Playwright Flaky Tests: Retries and Fixes

Day 17 of the 21-Day Playwright + TypeScript Tutorial Series: Playwright flaky tests, retries, trace evidence, and fixes for CI pipelines.

🎭 Want to master this with real projects? Join the Playwright Automation Mastery course at The Testing Academy.

Playwright flaky tests are not a badge of real-world complexity. They are usually a sign that the test is waiting for the wrong thing, sharing the wrong state, or hiding a product bug behind retries.

In this tutorial, I will show how I debug, classify, fix, and report flaky tests in a Playwright TypeScript project without turning retries into a blind safety net.

Table of Contents

Why Playwright flaky tests hurt teams
How retries work in Playwright Test
A baseline retry configuration for local and CI
A practical flaky test debugging workflow
Fix patterns for Playwright flaky tests
Timeouts without guesswork
Quarantine and tagging without hiding failures
CI reporting for flaky tests
Common pitfalls I see in teams
Key takeaways
FAQ

Contents

Why Playwright flaky tests hurt teams

Playwright is stable, fast, and strict by default. That does not mean every Playwright suite becomes stable automatically. A bad locator, a shared account, a slow backend, or an animation race can still break trust in the pipeline.

The official Playwright retries documentation says retries automatically re-run a failed test and then classify the result as passed, flaky, or failed. That classification matters. A test that passes on the second run is not clean. It is a warning that the suite needs attention.

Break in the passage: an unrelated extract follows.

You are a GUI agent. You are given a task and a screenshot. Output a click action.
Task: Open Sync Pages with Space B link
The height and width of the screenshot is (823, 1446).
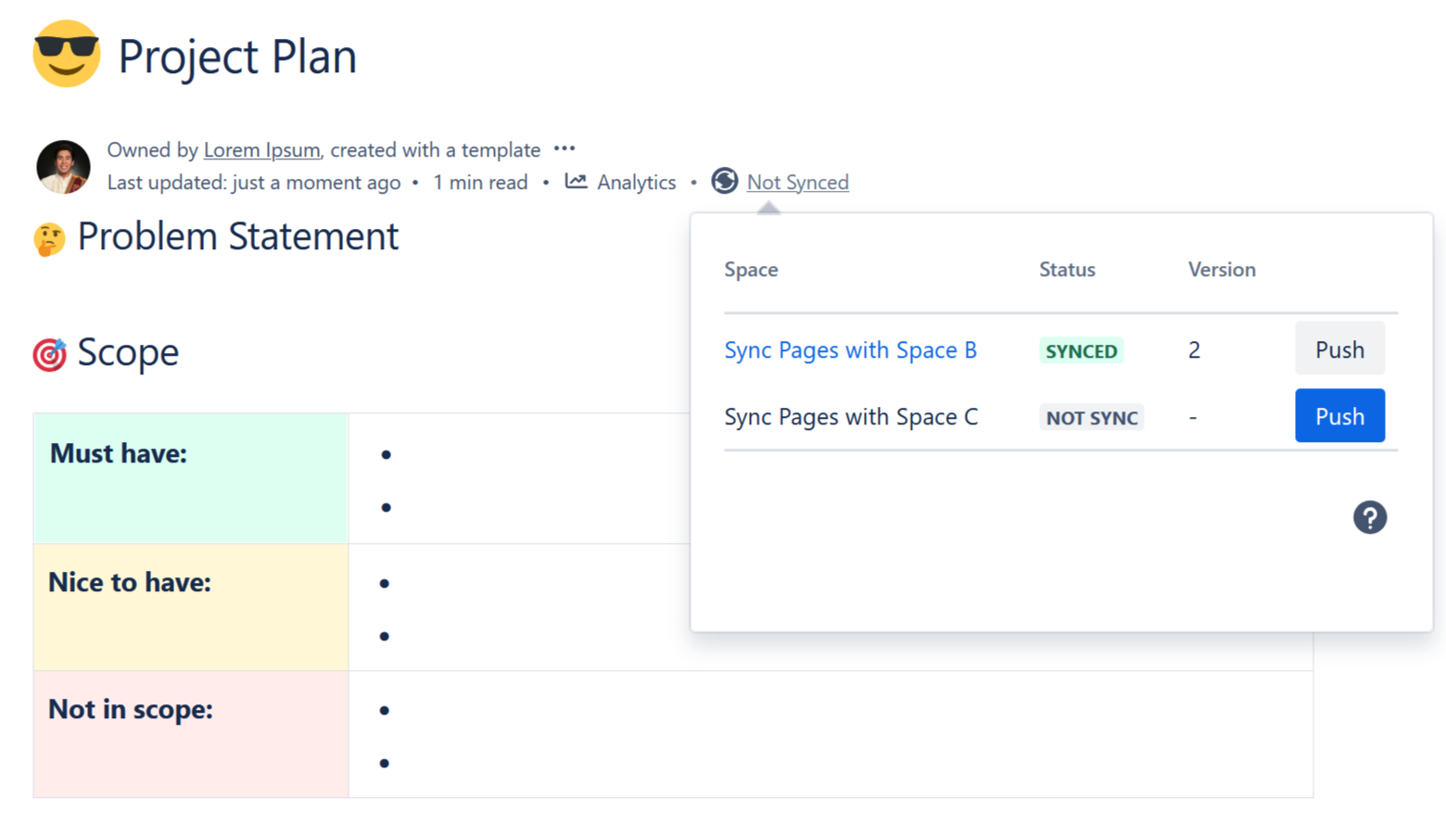(850, 350)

At the time I researched this article, the microsoft/playwright GitHub repository had more than 91,000 stars, and the npm downloads API showed @playwright/test above 166 million downloads in the last month. Adoption is not the problem. Test discipline is.

Why teams ignore flaky tests

I see three reasons teams normalize flaky tests:

The team is measured only on pass percentage, not test quality.
Retries are enabled with no failure review process.
The suite grew without ownership by feature area.

This is dangerous in Indian service teams and product companies alike. In TCS or Infosys style projects, a flaky test often becomes a daily stand-up excuse. In product companies, it blocks release confidence and wastes senior engineer time.

The cost is not just CI minutes

A flaky test burns time in four places:

The CI job runs longer because the test retries.
The QA engineer opens the report and checks screenshots.
The developer asks whether it is a test issue or product issue.
The release manager loses trust in the whole suite.

If your suite has 800 tests and 20 are flaky, the team does not distrust 20 tests. It starts distrusting all 800.

How retries work in Playwright Test

Playwright Test supports retries at the project level, config level, and command line. A failed test can be re-run in a fresh worker process. That fresh worker is important because it reduces pollution from the previous failed run.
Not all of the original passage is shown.